В комнате так светло, что я невольно щурюсь. Огромное окно напротив выходит в сад. Несмотря на это, комната кажется маленькой, вероятно потому, что потолок, стены и пол покрыты деревянными панелями.
— Сядь, пожалуйста, — говорит человек постарше, показывая на стул в центре комнаты. Как и вся мебель Дружелюбных, он сделан из необработанной древесины и выглядит крепким, будто до сих пор принадлежит земле.
— Бой окончен, — сказала я. — Этого не повторится. Не здесь.
— Мы должны следовать протоколу, — говорит самый молодой мужчина. — Пожалуйста, садись, и мы обсудим, что случилось, а потом позволим тебе уйти.
Все голоса такие мягкие. Не тихие, как голоса Отреченных, которые стараются никого не беспокоить. Мягкие, успокаивающие, низкие — интересно, это то, чему учат инициированных? Как лучше говорить, двигаться, улыбаться, чтобы установить мир.
Не хочу садиться, но приходится, поэтому я располагаюсь на самом краю стула, чтобы при необходимости быстро встать.
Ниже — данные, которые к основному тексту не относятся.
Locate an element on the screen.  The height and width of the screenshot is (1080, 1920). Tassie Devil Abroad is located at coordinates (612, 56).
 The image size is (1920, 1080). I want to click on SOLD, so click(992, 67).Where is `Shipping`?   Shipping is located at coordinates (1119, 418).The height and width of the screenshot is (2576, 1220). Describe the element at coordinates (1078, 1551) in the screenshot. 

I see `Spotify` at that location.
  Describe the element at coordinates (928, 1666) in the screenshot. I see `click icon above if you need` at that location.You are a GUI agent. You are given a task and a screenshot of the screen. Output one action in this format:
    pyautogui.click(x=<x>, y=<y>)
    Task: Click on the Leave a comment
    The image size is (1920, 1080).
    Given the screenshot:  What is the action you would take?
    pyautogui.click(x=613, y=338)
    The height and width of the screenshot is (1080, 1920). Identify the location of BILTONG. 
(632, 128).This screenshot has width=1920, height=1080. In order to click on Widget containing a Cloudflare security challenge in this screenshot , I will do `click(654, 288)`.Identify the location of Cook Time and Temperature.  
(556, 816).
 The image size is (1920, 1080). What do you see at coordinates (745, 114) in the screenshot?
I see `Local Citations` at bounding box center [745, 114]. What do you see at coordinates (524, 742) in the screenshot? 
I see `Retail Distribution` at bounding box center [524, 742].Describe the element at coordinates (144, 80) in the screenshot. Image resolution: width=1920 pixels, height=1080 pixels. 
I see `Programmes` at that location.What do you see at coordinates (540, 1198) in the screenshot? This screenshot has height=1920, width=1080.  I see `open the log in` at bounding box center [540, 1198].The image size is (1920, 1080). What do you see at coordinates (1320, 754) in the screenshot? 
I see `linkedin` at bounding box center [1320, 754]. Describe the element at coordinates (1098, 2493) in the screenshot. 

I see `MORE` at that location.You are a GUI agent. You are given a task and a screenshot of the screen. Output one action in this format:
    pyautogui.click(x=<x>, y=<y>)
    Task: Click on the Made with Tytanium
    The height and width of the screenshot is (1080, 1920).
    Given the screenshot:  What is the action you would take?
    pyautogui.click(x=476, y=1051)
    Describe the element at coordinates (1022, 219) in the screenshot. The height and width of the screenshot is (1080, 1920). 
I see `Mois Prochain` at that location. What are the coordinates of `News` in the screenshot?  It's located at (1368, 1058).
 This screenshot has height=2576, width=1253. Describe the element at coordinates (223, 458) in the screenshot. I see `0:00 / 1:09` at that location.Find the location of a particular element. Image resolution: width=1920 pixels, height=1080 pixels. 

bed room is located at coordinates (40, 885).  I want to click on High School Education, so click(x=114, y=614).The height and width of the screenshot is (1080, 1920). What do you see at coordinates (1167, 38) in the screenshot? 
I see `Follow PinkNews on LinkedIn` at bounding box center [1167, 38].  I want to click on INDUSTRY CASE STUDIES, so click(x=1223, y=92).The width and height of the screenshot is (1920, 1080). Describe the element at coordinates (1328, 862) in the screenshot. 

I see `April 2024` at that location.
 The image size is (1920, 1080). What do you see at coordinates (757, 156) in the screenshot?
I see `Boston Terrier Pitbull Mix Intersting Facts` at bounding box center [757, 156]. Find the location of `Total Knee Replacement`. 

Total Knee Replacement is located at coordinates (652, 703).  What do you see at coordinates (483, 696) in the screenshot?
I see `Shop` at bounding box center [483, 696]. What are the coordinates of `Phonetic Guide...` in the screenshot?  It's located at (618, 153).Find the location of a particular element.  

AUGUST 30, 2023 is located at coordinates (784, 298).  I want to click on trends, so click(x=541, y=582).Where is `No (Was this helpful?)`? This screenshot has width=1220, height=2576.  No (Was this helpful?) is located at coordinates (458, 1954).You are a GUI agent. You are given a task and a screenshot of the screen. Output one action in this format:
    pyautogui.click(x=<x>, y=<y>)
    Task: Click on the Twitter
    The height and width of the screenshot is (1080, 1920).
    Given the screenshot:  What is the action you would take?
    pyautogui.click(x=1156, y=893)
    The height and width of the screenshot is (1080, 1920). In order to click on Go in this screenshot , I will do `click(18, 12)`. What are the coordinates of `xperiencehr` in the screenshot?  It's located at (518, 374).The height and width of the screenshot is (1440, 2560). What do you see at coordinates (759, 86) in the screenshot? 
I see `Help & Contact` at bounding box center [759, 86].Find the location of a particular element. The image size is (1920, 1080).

Человек помладше стоит прямо передо мной. Крепления скрипят за моей спиной. Я оборачиваюсь — мужчина постарше копается в прилавке.
— Что вы делаете?
— Чай, — отвечает он.
— Я правда не думаю, что чай как-то поможет.
— Тогда скажи нам, — говорит молодой человек, привлекая мое внимание. Он улыбается мне. — В чем же, по-твоему, решение?
— Надо вышвырнуть Питера отсюда.
— А мне кажется, — говорит он мягко. — Что это ты на него напала, на самом деле это ведь ты ранила его руку.
— Вы себе даже представить не можете, что он сделал, чтобы заслужить это, — мои щеки снова пылают, мое сердцебиение отражается в мимике. — Он пытался убить меня. И еще одного человека, он ударил кое-кого ножом для масла в глаз. Он злой. У меня было право…
Я чувствую острую боль в шее. Темные пятна покрывают мужчину передо мной, затемняя его лицо.
— Мне жаль, дорогая, — говорит он. — Мы всего лишь следуем протоколу.
У мужчины постарше в руках шприц. В нем еще есть несколько капель средства, которое мне вкололи. Оно ярко-зеленое, цвета травы. Я быстро мигаю, и черные пятна исчезают, но мир все еще плывет перед моими глазами, как будто я раскачиваюсь на стуле.
— Как ты себя чувствуешь? — спрашивает самый молодой мужчина.
— Я чувствую себя… — злой, собиралась сказать я. Злой на Питера, злой на Дружелюбных. Но ведь это не так, верно? Я улыбаюсь. — Я чувствую себя хорошо. Как будто плыву. Или качаюсь. А вы себя как чувствуете?
— Головокружение — побочный эффект сыворотки. Возможно, ты захочешь отдохнуть сегодня. А я себя чувствую замечательно. Спасибо, что спросила, — говорит он. — Теперь можешь идти, если хочешь.
— А вы не подскажете, где мне найти Тобиаса? — спрашиваю я. Когда я представляю себе его лицо, любовь к нему наполняет меня изнутри, и все, чего я хочу, это поцеловать его. — В смысле, Четвертого. Разве он не красивый? Я даже не понимаю, почему я ему так нравлюсь. Я ведь не очень милая, да?
— Большую часть времени нет, — говорит мужчина. — Но я думаю, у тебя бы получилось, если бы ты попыталась.
— Спасибо, — говорю я. — Мило с вашей стороны сказать такое.
— Я думаю, ты найдешь его в саду, — говорит он. — Я видел, как он выходил на улицу после драки.
Я смеюсь.
— Драка, что за ерунда…
И, правда, какая это глупость — бить кулаком чье-то тело. Как ласка — только намного грубее. Лучше нежность. Надо было пожать руку Питеру вместо этого. Мы бы оба почувствовали себя намного лучше. И суставы бы так не болели.
Я встаю и направляю себя к двери. Приходится держаться за стену для баланса, но она крепкая, и я не возражаю. Я спотыкаюсь в коридоре и хихикаю над своей неспособностью держать равновесие. Я такая же неуклюжая, как и раньше. Моя мама улыбалась и говорила: "Будь осторожнее, когда ступаешь, Беатрис. Не хочу, чтобы ты поранилась".